Researchers at the University of Pavia in Italy, another partner, drew on their expertise in extracting meaning from web content — not just from text and multimedia content, but also from the way the information is structured and laid out — in order to infer bias and opinions, adding another facet to the data.
‘We are able to identify the bias of authors on a certain subject and whether their opinions are positive or negative,’ the LivingKnowledge coordinator says. ‘Facts are facts, but any information about an event, or on any subject, is often surrounded by opinions and bias.’
From libraries of the 1930s to space travel in 2034…
The technology was implemented in a testbed, now available as open source software, and used for trials based around two intriguing application scenarios.

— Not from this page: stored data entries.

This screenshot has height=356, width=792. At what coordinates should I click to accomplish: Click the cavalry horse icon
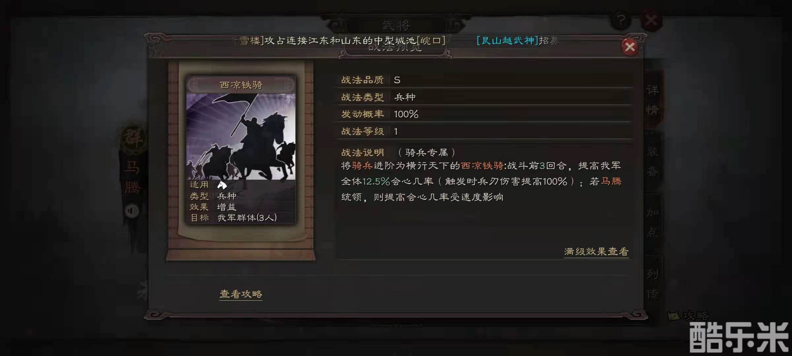tap(222, 185)
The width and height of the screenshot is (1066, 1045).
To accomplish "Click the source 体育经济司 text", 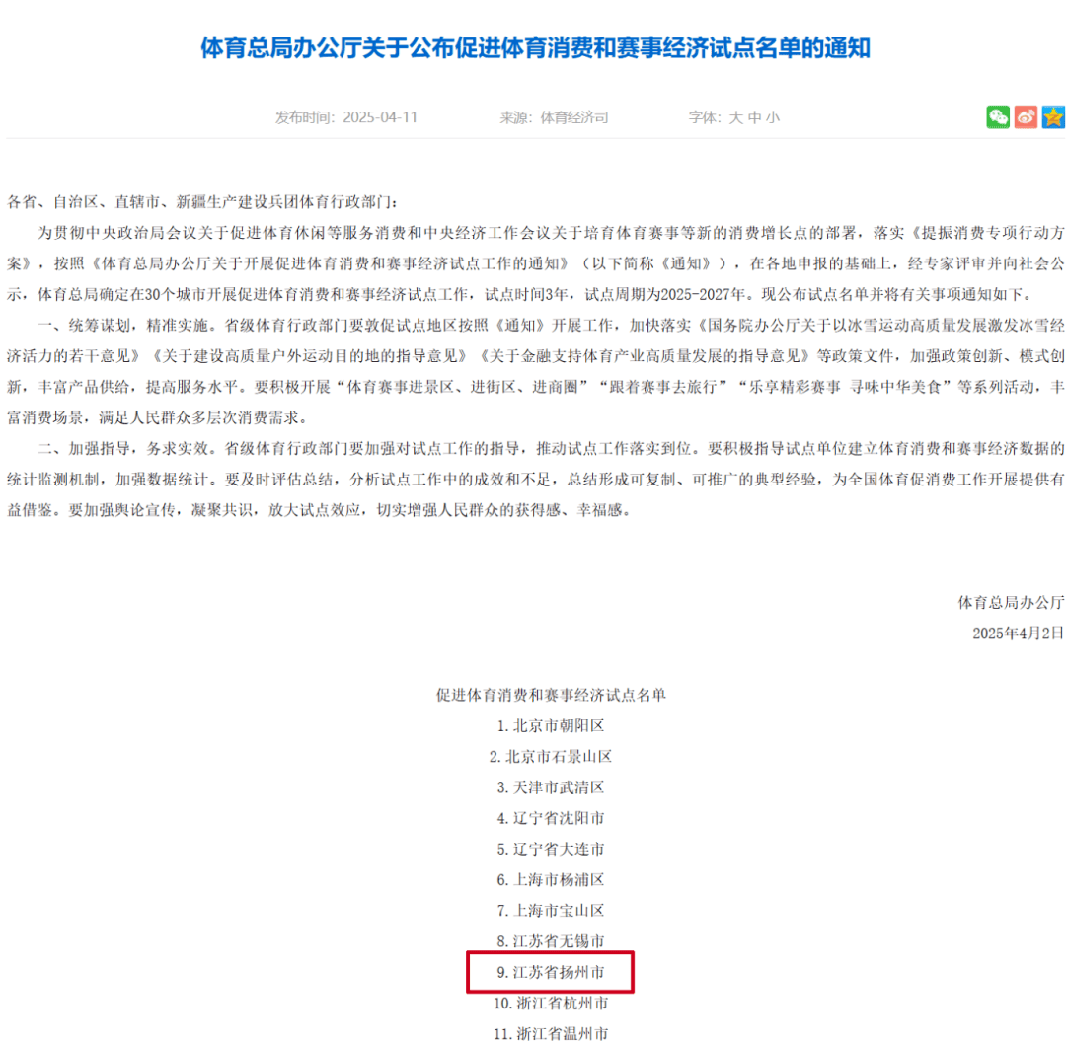I will pos(573,117).

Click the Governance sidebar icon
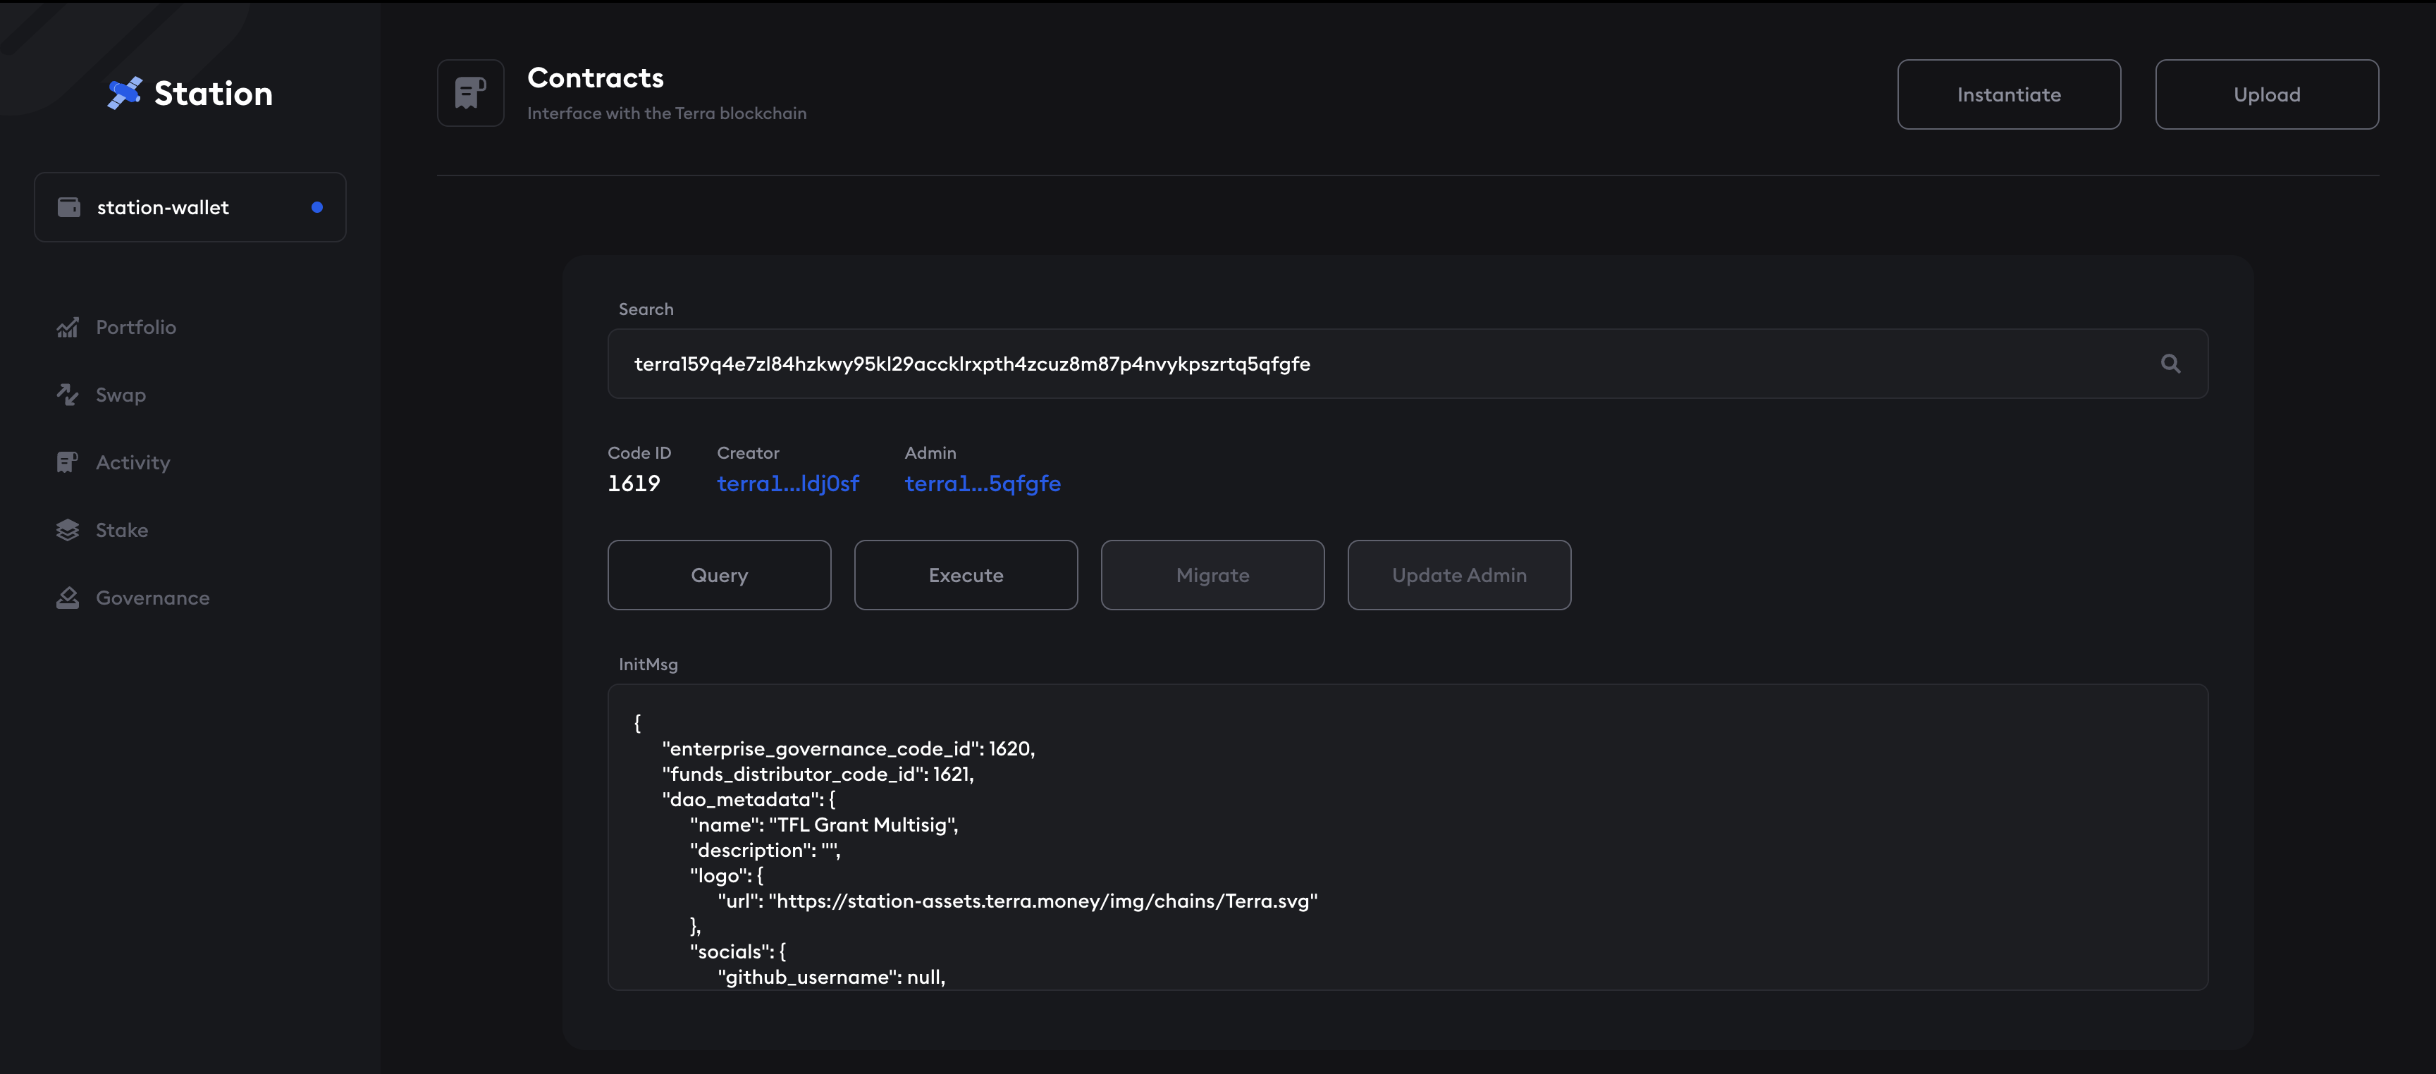[67, 597]
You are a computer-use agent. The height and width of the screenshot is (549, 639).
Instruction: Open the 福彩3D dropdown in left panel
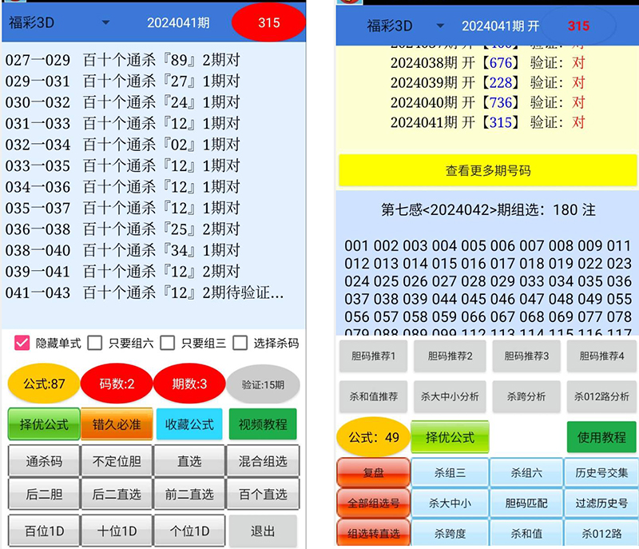click(x=60, y=22)
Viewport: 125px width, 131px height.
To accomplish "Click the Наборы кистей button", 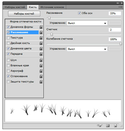I will [x=24, y=14].
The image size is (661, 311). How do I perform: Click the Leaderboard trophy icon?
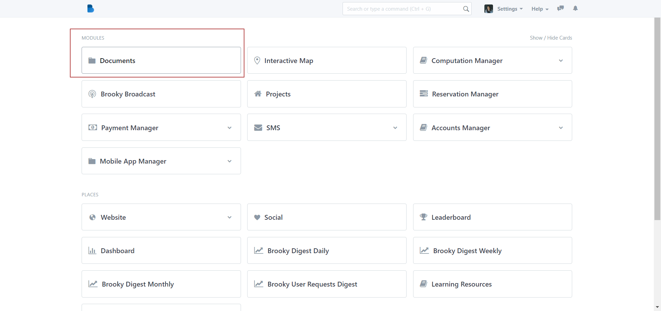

Working with Austrian social research institute SORA, the team used the LivingKnowledge system to identify social trends and monitor public opinion in both quantitative and qualitative terms. Used for media content analysis, the system could help a company understand the impact of a new advertising campaign, showing how it has affected brand recognition over time and which social groups have been most receptive. Alternatively, a government might use the system to gauge public opinion about a new policy, or a politician could use it to respond in the most publicly acceptable way to a rival candidate’s claims.
With Barcelona Media, a non-profit research foundation supported by Yahoo!, and with the Netherlands-based Internet Memory Foundation, the LivingKnowledge team looked not only at current and past trends, but extrapolated them and drew on forecasts extracted from existing data to try to predict the future. Their Future Predictor application is able to make searches based on questions such as ‘What will oil prices be in 2050?’ or ‘How much will global temperatures rise over the next 100 years?’ and find relevant information and forecasts from today’s web. For example, a search for the year 2034 turns up ‘space travel’ as the most relevant topic indexed in today’s news.
‘More immediately, this application scenario provides functionality for detecting trends even before these trends become apparent in daily events — based on integrated search and navigation capabilities for finding diverse, multi-dimensional information depending on content, bias and time,’ Prof. Giunchiglia explains.
Several of the project partners have plans to implement the technology commercially, and the project coordinator intends to set up a non-profit foundation to build on the LivingKnowledge results at a time when demand for this sort of technology is only likely to increase.
As Prof. Giunchiglia points out, Google fundamentally changed the world by providing everyone with access to much of the world’s information, but it did it for people: currently only humans can understand the meaning of all that data, so much so that information overload is a common problem. As we move into a ‘big data’ age in which information about everything and anything is available at the touch of a button, the meaning of that information needs to be understandable not just by humans but also by machines, so quantity must come combined with quality. The LivingKnowledge approach addresses that problem.
‘When we started the project, no one was talking about big data. Now everyone is and there is increasing interest in this sort of technology,’ Prof. Giunchiglia says. ‘The future will be all about big data — we can’t say whether it will be good or bad, but it will certainly be different.’